Ignoring his still twitching muscles and stiff joints, he managed to push his upper body off the ground, causing a thin, tattered blanket to side down off of his back.
"What the..." Elric moaned, twisting around painfully to see the cloth still covering his tail and lower body.
A blanket? He didn't bring a blanket. Where did it come from?
Even more curious, as he quickly realized, was that there was something cutting off his flexibility. Checking himself over, Elric saw a white bandage wrapped around his chest and, tugging at it slightly, felt a much larger cloth tightly held across his shoulders.
He had been wounded? And somebody had tended to him.
Slowly, bits and pieces of the previous night started coming back to his mind. He remembered fending off zombies...being hit in the back with an arrow tipped with alchemical silver. Blood Raven...

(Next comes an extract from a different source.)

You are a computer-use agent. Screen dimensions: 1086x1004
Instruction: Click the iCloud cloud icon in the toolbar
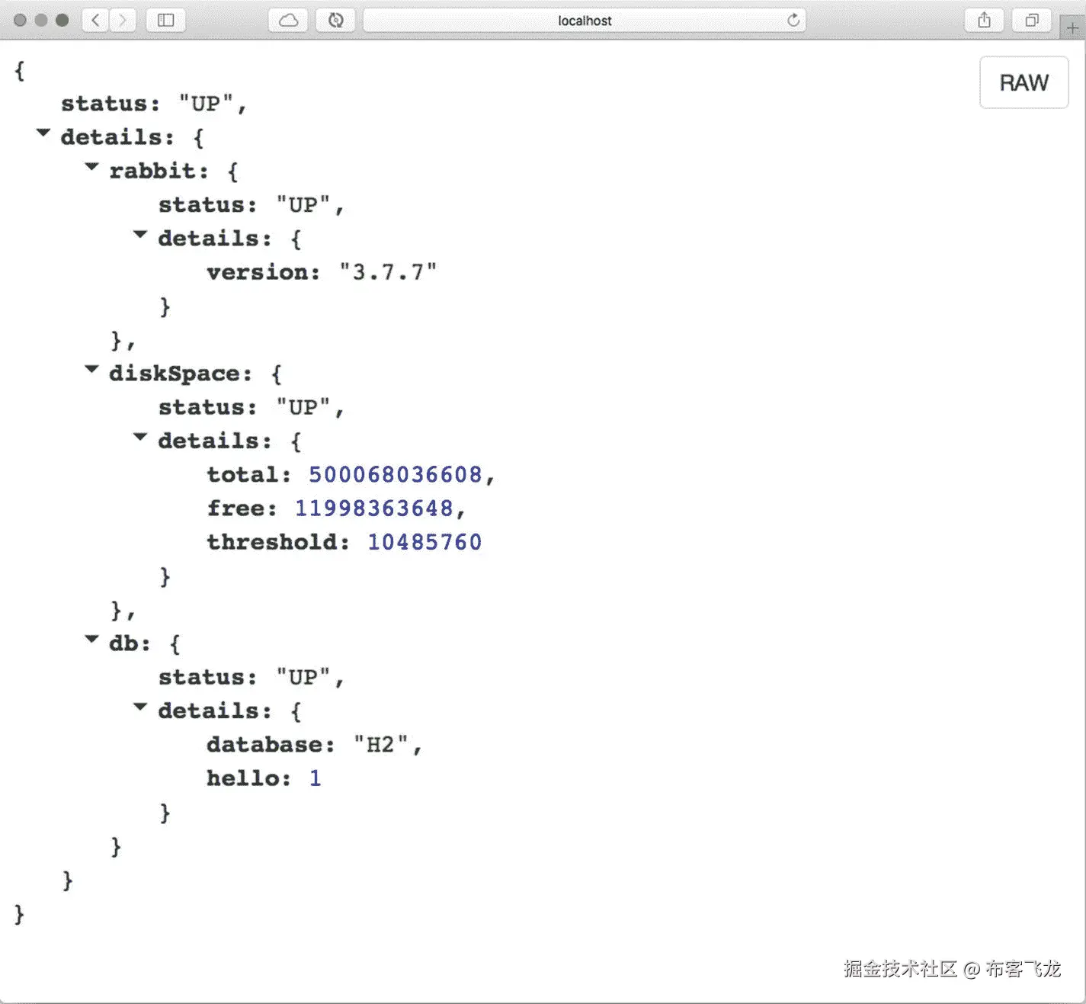pyautogui.click(x=287, y=21)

Elric looked around the Rogue Burial Grounds, seeing the many scattered, decayed bodies of the former zombies. A quaint reminder of what had befallen the night before.
He had killed Alisa...Blood Raven... whatever and whoever she had become. And, in the throes of hatred and pain, he had done it without hesitation...without mercy.
Of that he was thankful, for he didn't know if he could have done so with a clear mind.
With that done, with the Commander of Hell defeated and cut loose from the bonds of her former masters, there was only one creature left.
Taking in a breath, Elric looked down and found, at his claws, a freshly killed rabbit, a vial of mana potion, and a flask filled with the red, thick healing potion.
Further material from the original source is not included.